Le DIY, toujours favorisé par internet, a également eu un impact sur la mode (customisation et personnalisation), l'art (production DIY, Recyclart, etc.), l'édition (autoédition), la diffusion d'information (blogs et journalisme citoyen),  l'éducation (développement de l'instruction à la maison, apprentissage par projet...) et bien d'autres secteurs. Les initiatives citoyennes (voir à ce sujet notre dossier du mois passé : http://www.ecoconso.be/Les-actions-collectives) qui inventent de nouvelles formes de mobilité, de travail, de production et de consommation se rapprochent également de ce mouvement qui, à y regarder de plus près, ressemble finalement bien à une petite révolution.

Comme de juste, la récupération du DIY par les entreprises et les marques est déjà bien en marche. Des leaders du marché du bricolage se montrent même intéressés par le concept des fablabs (http://owni.fr/2011/09/23/leroy-merlin-se-paye-les-labos-citoyens/) . Le changement d'approche est néanmoins fondamental : le client, ou plutôt l'utilisateur final, fait partie intégrante du processus de conception et est demandeur de solutions économiques, durables, réparables et écologiques.

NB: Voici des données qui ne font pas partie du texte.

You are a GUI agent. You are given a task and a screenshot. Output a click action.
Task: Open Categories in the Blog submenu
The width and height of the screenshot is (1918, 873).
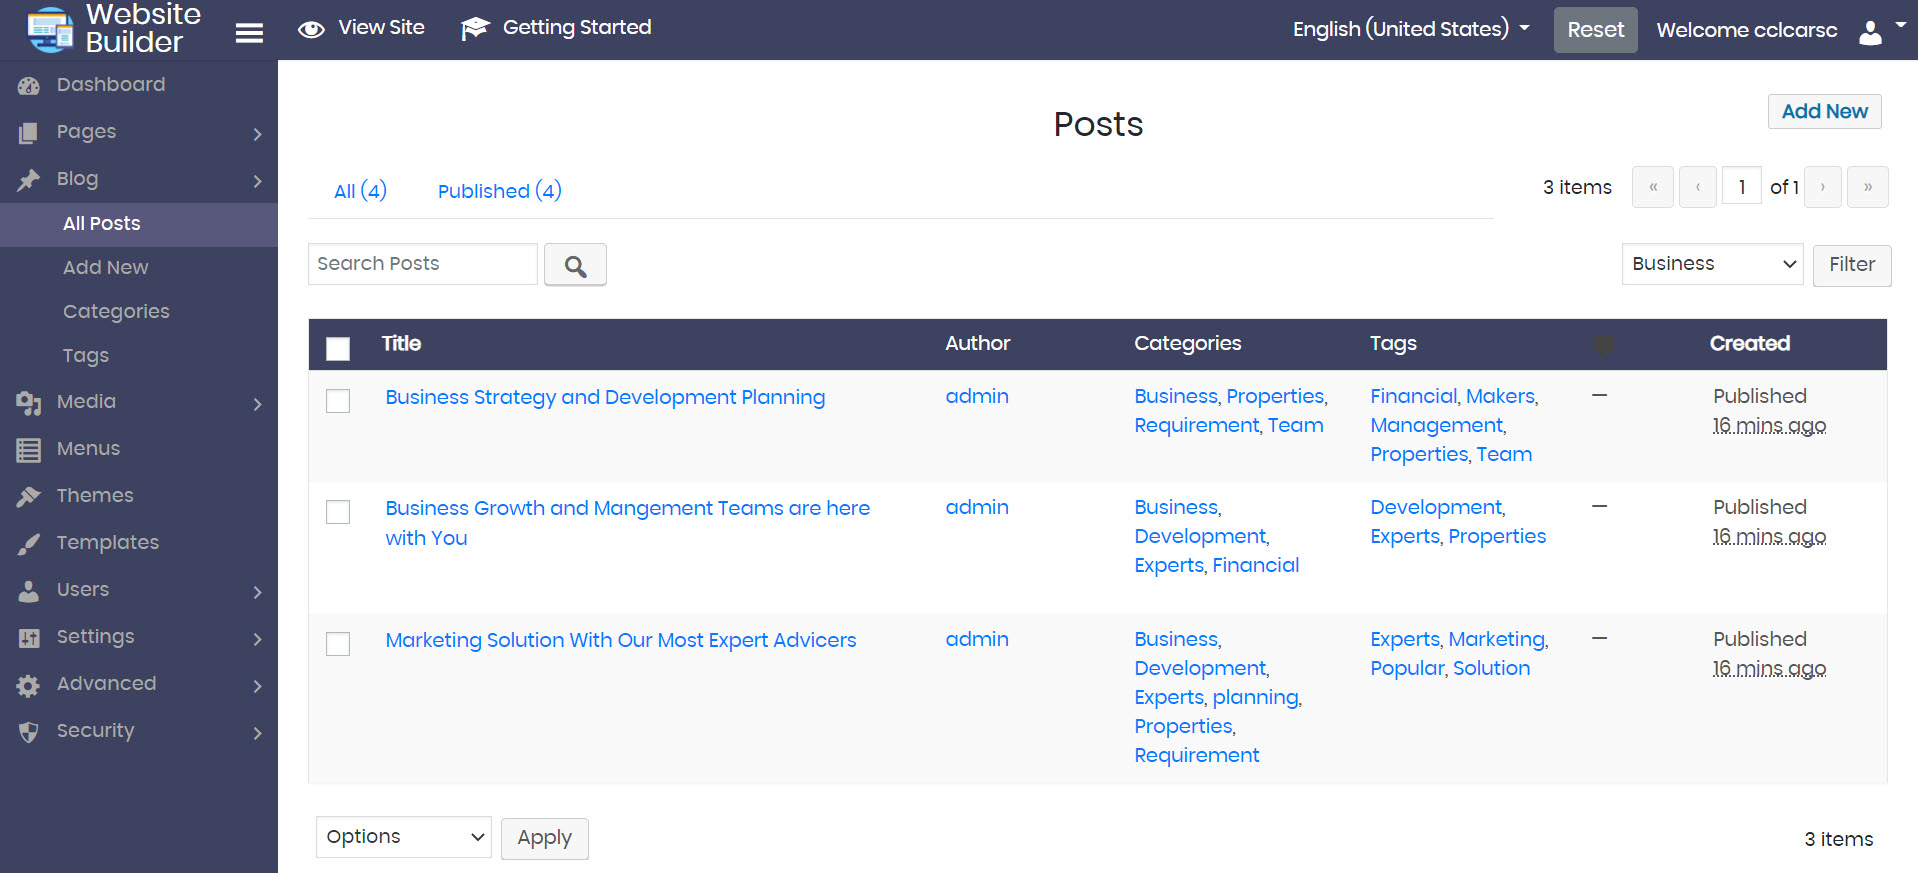[x=116, y=312]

Création, innovation, invention, partage, tels semblent être les maîtres mots du mouvement DIY.  Faire soi-même y apparaît moins comme un moyen de survie que comme un acte philosophique et politique où chacun peut être acteur d'une alternative créatrice de richesses à contre courant de la société du tout jetable et de l'exploitation des ressources.